(Stored items)

# # #

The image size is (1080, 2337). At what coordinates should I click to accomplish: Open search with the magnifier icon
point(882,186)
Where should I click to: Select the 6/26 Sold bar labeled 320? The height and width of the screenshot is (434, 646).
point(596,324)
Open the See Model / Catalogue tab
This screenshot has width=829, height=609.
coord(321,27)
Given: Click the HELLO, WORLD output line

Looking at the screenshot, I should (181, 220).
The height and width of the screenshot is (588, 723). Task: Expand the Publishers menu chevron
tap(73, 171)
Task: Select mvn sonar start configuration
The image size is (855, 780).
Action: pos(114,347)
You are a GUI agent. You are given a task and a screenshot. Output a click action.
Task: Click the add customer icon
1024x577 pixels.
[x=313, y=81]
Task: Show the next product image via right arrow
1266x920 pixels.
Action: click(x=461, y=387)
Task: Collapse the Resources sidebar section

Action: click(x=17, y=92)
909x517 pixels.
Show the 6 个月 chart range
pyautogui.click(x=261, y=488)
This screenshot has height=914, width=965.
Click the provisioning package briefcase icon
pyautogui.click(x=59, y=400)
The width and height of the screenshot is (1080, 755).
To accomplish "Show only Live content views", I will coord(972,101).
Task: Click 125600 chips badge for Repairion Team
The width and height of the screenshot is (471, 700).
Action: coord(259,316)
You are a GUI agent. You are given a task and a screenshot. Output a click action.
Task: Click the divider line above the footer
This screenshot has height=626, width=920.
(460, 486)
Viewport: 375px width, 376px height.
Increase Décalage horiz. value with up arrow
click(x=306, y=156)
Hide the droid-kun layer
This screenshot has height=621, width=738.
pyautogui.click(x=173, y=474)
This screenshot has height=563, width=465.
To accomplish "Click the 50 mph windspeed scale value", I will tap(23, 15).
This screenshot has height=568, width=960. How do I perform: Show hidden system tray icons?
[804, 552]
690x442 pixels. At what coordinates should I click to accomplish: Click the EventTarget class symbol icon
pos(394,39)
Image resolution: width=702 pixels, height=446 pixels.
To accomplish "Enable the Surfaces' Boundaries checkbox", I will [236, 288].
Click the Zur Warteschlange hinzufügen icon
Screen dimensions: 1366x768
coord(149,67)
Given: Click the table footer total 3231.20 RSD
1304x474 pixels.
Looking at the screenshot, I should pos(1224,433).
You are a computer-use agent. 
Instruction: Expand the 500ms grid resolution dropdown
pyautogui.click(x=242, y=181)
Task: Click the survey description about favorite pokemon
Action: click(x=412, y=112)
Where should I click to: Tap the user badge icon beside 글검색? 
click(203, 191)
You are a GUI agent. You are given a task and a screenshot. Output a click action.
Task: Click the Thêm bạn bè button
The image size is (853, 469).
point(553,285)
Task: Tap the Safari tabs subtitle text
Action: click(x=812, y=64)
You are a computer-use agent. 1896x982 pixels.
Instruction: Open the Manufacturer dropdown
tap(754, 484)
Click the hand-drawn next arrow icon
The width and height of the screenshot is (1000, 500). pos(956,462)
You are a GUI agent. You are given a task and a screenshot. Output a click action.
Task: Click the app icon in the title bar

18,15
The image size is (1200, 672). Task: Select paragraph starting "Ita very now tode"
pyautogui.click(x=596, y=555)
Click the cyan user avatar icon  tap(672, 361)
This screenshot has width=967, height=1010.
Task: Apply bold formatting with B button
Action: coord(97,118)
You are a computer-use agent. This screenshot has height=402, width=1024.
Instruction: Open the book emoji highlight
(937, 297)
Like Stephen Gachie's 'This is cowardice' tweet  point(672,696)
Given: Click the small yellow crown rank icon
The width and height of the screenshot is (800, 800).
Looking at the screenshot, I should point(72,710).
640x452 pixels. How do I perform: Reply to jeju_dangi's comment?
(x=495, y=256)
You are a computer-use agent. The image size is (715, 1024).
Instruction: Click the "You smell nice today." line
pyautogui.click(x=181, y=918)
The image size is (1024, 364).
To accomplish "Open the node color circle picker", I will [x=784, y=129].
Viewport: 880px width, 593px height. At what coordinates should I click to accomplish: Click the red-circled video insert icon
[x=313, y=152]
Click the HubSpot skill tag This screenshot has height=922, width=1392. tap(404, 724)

# # #

▶ [What to do]
Only the data above, repeated exactly, should make up the reply.

▶ [Answer to this exercise]
The image size is (1080, 2337). At what coordinates should I click to accomplish: Open search with the magnifier icon
point(882,186)
Where should I click to: Select the 6/26 Sold bar labeled 320? The height and width of the screenshot is (434, 646).
point(596,324)
Open the See Model / Catalogue tab
This screenshot has width=829, height=609.
coord(321,27)
Given: Click the HELLO, WORLD output line

Looking at the screenshot, I should (181, 220).
The height and width of the screenshot is (588, 723). Task: Expand the Publishers menu chevron
tap(73, 171)
Task: Select mvn sonar start configuration
The image size is (855, 780).
Action: pos(114,347)
You are a GUI agent. You are given a task and a screenshot. Output a click action.
Task: Click the add customer icon
1024x577 pixels.
[x=313, y=81]
Task: Show the next product image via right arrow
1266x920 pixels.
Action: click(x=461, y=387)
Task: Collapse the Resources sidebar section

Action: click(x=17, y=92)
909x517 pixels.
Show the 6 个月 chart range
pyautogui.click(x=261, y=488)
This screenshot has height=914, width=965.
Click the provisioning package briefcase icon
pyautogui.click(x=59, y=400)
The width and height of the screenshot is (1080, 755).
To accomplish "Show only Live content views", I will coord(972,101).
Task: Click 125600 chips badge for Repairion Team
The width and height of the screenshot is (471, 700).
Action: coord(259,316)
You are a GUI agent. You are given a task and a screenshot. Output a click action.
Task: Click the divider line above the footer
This screenshot has height=626, width=920.
(460, 486)
Viewport: 375px width, 376px height.
Increase Décalage horiz. value with up arrow
click(x=306, y=156)
Hide the droid-kun layer
This screenshot has height=621, width=738.
pyautogui.click(x=173, y=474)
This screenshot has height=563, width=465.
To accomplish "Click the 50 mph windspeed scale value", I will tap(23, 15).
This screenshot has height=568, width=960. How do I perform: Show hidden system tray icons?
[804, 552]
690x442 pixels. At what coordinates should I click to accomplish: Click the EventTarget class symbol icon
pos(394,39)
Image resolution: width=702 pixels, height=446 pixels.
To accomplish "Enable the Surfaces' Boundaries checkbox", I will [236, 288].
Click the Zur Warteschlange hinzufügen icon
Screen dimensions: 1366x768
coord(149,67)
Given: Click the table footer total 3231.20 RSD
1304x474 pixels.
Looking at the screenshot, I should pos(1224,433).
You are a computer-use agent. 
Instruction: Expand the 500ms grid resolution dropdown
pyautogui.click(x=242, y=181)
Task: Click the survey description about favorite pokemon
Action: click(x=412, y=112)
Where should I click to: Tap the user badge icon beside 글검색? 
click(203, 191)
You are a GUI agent. You are given a task and a screenshot. Output a click action.
Task: Click the Thêm bạn bè button
The image size is (853, 469).
point(553,285)
Task: Tap the Safari tabs subtitle text
Action: click(x=812, y=64)
You are a computer-use agent. 1896x982 pixels.
Instruction: Open the Manufacturer dropdown
tap(754, 484)
Click the hand-drawn next arrow icon
The width and height of the screenshot is (1000, 500). pos(956,462)
You are a GUI agent. You are given a task and a screenshot. Output a click action.
Task: Click the app icon in the title bar

18,15
The image size is (1200, 672). Task: Select paragraph starting "Ita very now tode"
pyautogui.click(x=596, y=555)
Click the cyan user avatar icon  tap(672, 361)
This screenshot has width=967, height=1010.
Task: Apply bold formatting with B button
Action: coord(97,118)
You are a computer-use agent. This screenshot has height=402, width=1024.
Instruction: Open the book emoji highlight
(937, 297)
Like Stephen Gachie's 'This is cowardice' tweet  point(672,696)
Given: Click the small yellow crown rank icon
The width and height of the screenshot is (800, 800).
Looking at the screenshot, I should point(72,710).
640x452 pixels. How do I perform: Reply to jeju_dangi's comment?
(x=495, y=256)
You are a computer-use agent. The image size is (715, 1024).
Instruction: Click the "You smell nice today." line
pyautogui.click(x=181, y=918)
The image size is (1024, 364).
To accomplish "Open the node color circle picker", I will [x=784, y=129].
Viewport: 880px width, 593px height. At what coordinates should I click to accomplish: Click the red-circled video insert icon
[x=313, y=152]
Click the HubSpot skill tag This screenshot has height=922, width=1392. tap(404, 724)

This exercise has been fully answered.